BOOK REVIEW - Amazing Women of the Civil War - by Webb Garrison


© Katie Anne Gustafsson

I recently purchased this book as part of the research for the novel I am writing, and as soon as I started reading it I knew that I just "had" to review it for Women's History here at Suite101! I know from feedback I have received on articles about the American Civil War that there are many visitors that come here who are interested in this period who would find this book as interesting as I did.

Broken down into five parts, the book deals with women who played a role of some sort during the War between the States. Although there are women who most people who have read up on the period will have heard of, such as Belle Boyd, Dorothea Dix, Rose Greenhow and Mary Walker, there are many others who are not so well known. Women such as Phoebe Pember, Katharine Prescott Wormeley and Mary Ann Ball Bickerdye, have their war stories and contributions told within the pages of this fascinating book. Along with those who contributed to the war effort with skills medical or espionage, there are those who picked up a different weapon - the pen. Amongst those in this category are Harriet Beecher Stowe, Julia Ward Howe and Louisa May Alcott.

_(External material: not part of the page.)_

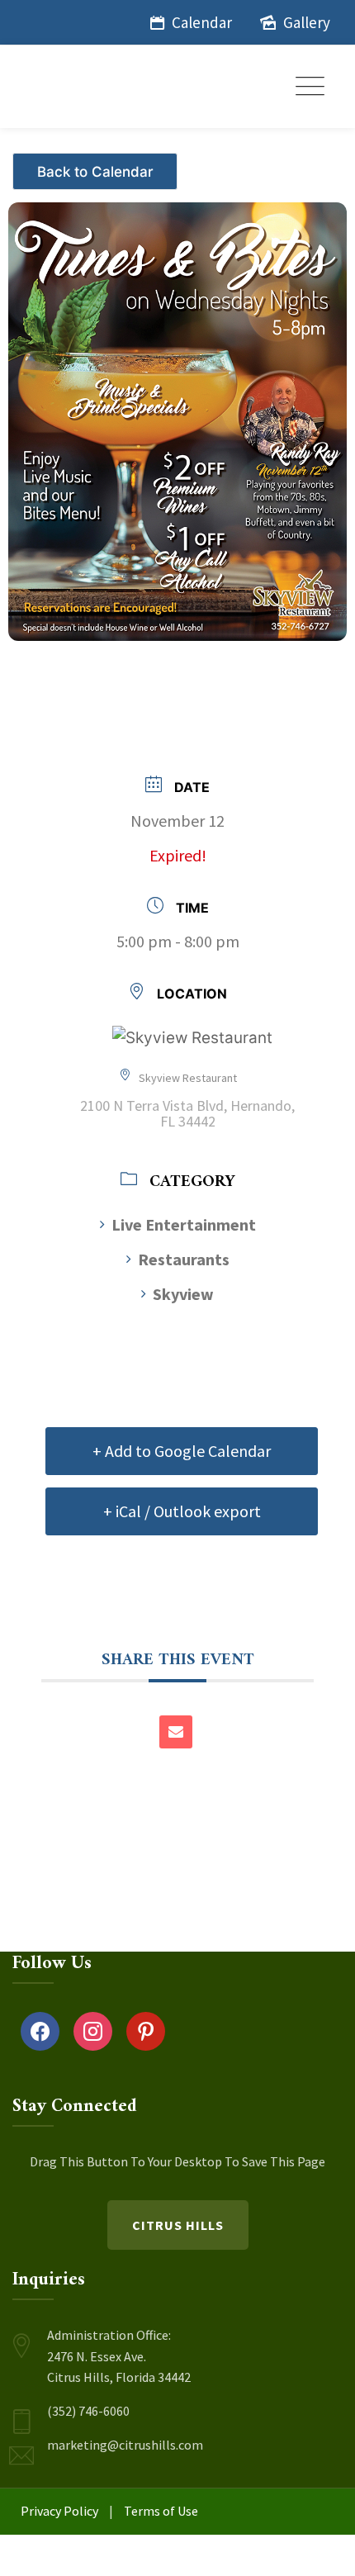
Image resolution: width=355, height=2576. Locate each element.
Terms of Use (161, 2510)
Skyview (183, 1293)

In his book Webb Garrison has been careful not to get into North and South battles! He takes each lady on her own merit with what she contributed to the war effort. Where the evidence of her involvement is somewhat hazy, as in the story of Barbara Frietchie, he is clear to point out that the story is coloured by years of local belief as opposed to facts about what really happened. Each profile is told in a lively way that lets you see a little of the person who kicked against the inactivity expected of females of the day. The only person in the book who I am not sure earned her place is Mary Custis Lee. Reading her story alongside those of her heroic, selfless or just plain determined peers left me whether she was only there for balance against Julia Dent Grant.

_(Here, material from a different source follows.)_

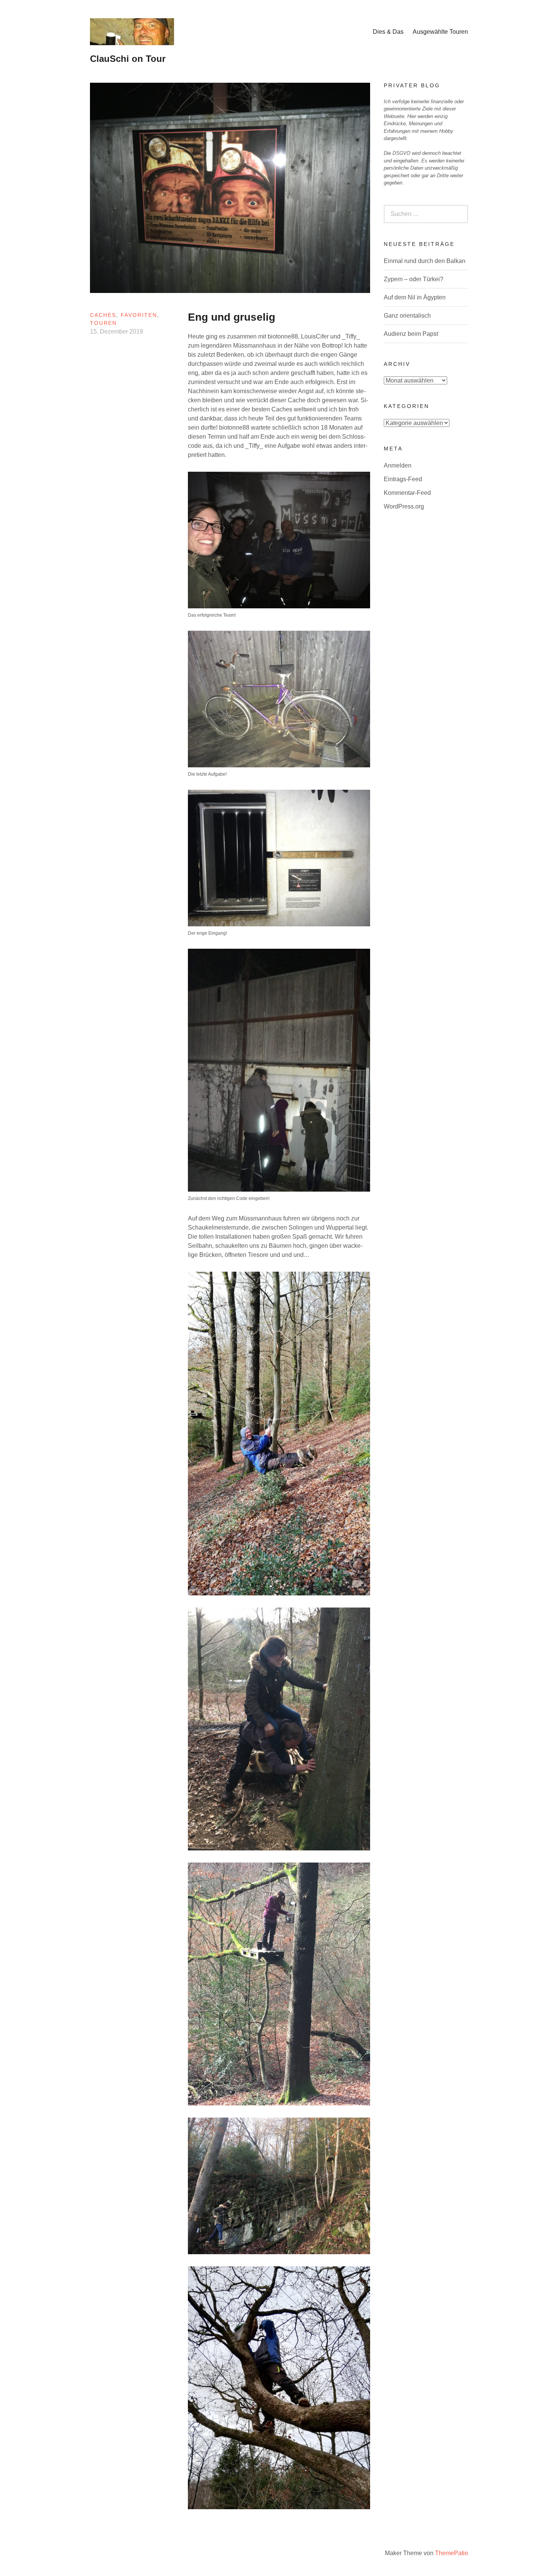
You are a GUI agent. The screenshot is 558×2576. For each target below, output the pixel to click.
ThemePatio (451, 2553)
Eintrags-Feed (403, 479)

For anyone who has a passion for the American Civil War, and the women who lived during it in particular, this is a "must read". Short biographies of 28 noteworthy women who include women who took on the medical profession, women who faced the death penality if caught spying, women who were married to Army leaders, not to mention the wives of the Presidents of North and South. Two groups of women are also highlighted - one of which is an unsolved mystery, the women (and children) of Roswell who vanished during 1864 and whose whereabouts are still uncertain today. This is not a difficult to read academic book. It is written in an entertaining but instructive way, and taken as a whole, gives a good insight as to how women's attitudes were starting to change during the period.